Python Cheat Sheet – Technical Concepts for the Job Interview
Categories
A quick reference Python cheat sheet for learning the common tasks. Data structures, functions, data wrangling – the basics any data scientist should know.
Python is among the most popular programming languages for Data Science. Along with SQL and R, most data science roles will require an above-average proficiency in Python. As a data analyst, you might be able to do most of your work in SQL. However, if you want to move to higher-paying roles like a Data Engineer or Data Scientist and work with complex tasks like building data pipelines or deal with Machine Learning Algorithms and Statistics, you must master Python. To understand the kind of questions asked in Data Science Interviews, have a look at our comprehensive article on Python Interview Questions and Answers. We also have a framework and step-by-step guide to solving Python Coding Interview questions.

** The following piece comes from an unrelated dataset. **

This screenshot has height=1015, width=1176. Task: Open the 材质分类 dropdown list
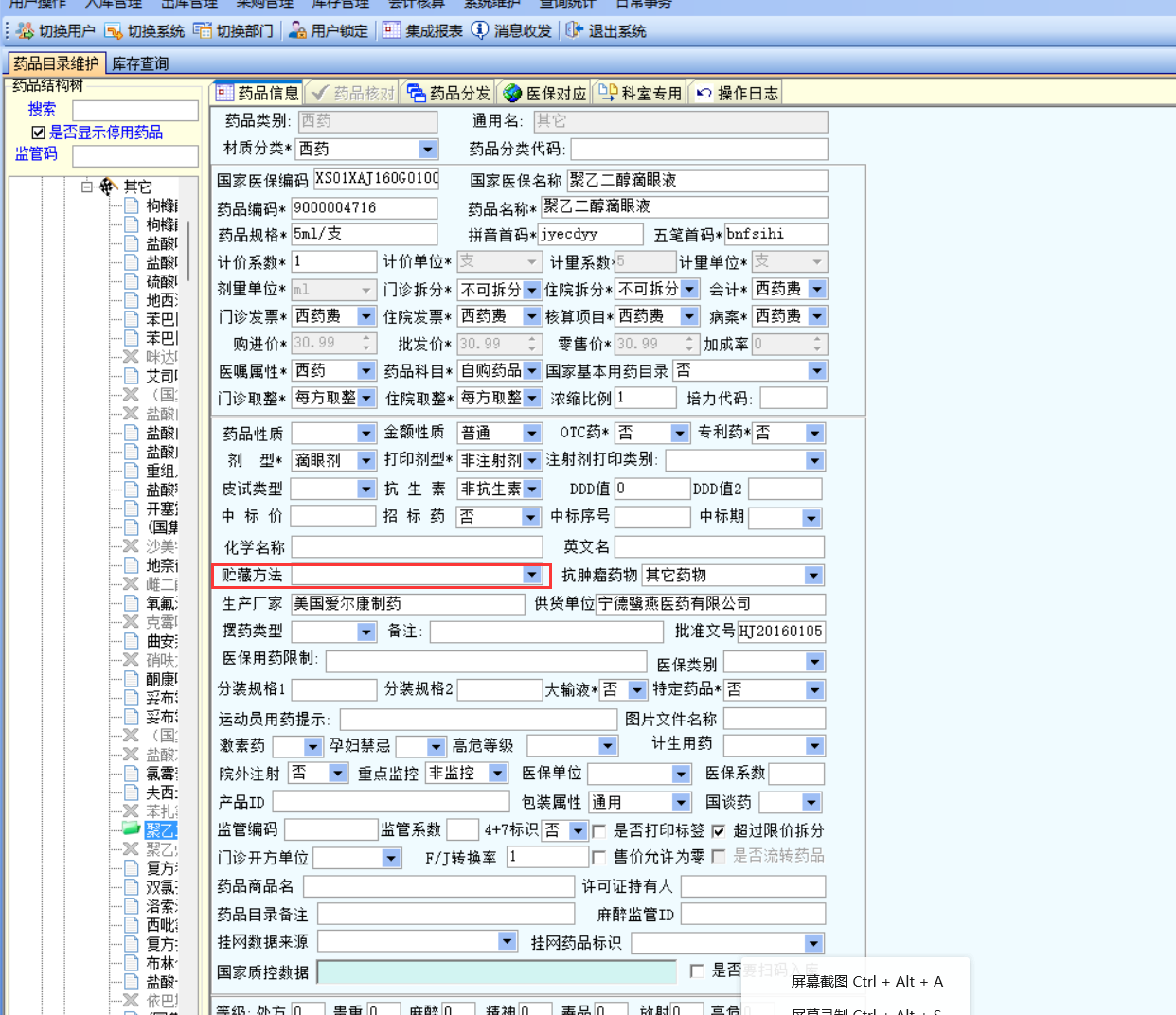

In this Python cheat sheet, we will use basic Python data structures, control program flow, and define and use functions. We will perform basic data wrangling tasks like joining data sets, splitting data into groups, and aggregating data to generate summary statistics. You should NOT use Pandas or NumPy libraries to answer these questions. Later on, we will solve these exercises using the Pandas (and NumPy) libraries. We will be avoiding Pandas initially to make sure that you understand how even basic Python data structures like lists, dictionaries, tuples, and sets can be used for day-to-day data wrangling tasks. Further, there might be cases when one may not have access to the Pandas library because of admin permissions. In such a scenario, too, one should be able to perform these tasks.
Datasets
We will be using the EU referendum results data. There are three files. You can make use of the starter notebook to try these problems.
The first file, named uk_demo.json, contains information about the area, the region the area belongs to, and the electorate in the area. The data is presented in the following manner.
The second file, named uk_results.json, contains the results of the voting for each area. The data therein is arranged thus.
We also have additional info about the rejected votes in each region in the third dataset - uk_rejected_ballots.json
The data is presented in the following manner.
Reading Data Into Python
Before we start solving these problems in this python cheat sheet, we need to read data into Python. One way to do this is to download the file locally and then read it. A simpler way is to use the requests module. The requests module is the most widely used Python module for HTTP. We can transmit data securely using security protocols and user authentication easily using the requests module. For the purpose of this exercise, we will simply use the requests module to read the JSON file and load it into a Python list.
import requests
uk_demo_src = r"https://raw.githubusercontent.com/viveknest/statascratch-solutions/main/UK%20Referendum%20Data/uk_demo.json"
f = requests.get(uk_demo_src)
uk_demo = f.json()
uk_demo[:5]
As you can see, the output is a list of dictionaries. We can do the same for the other two files as well.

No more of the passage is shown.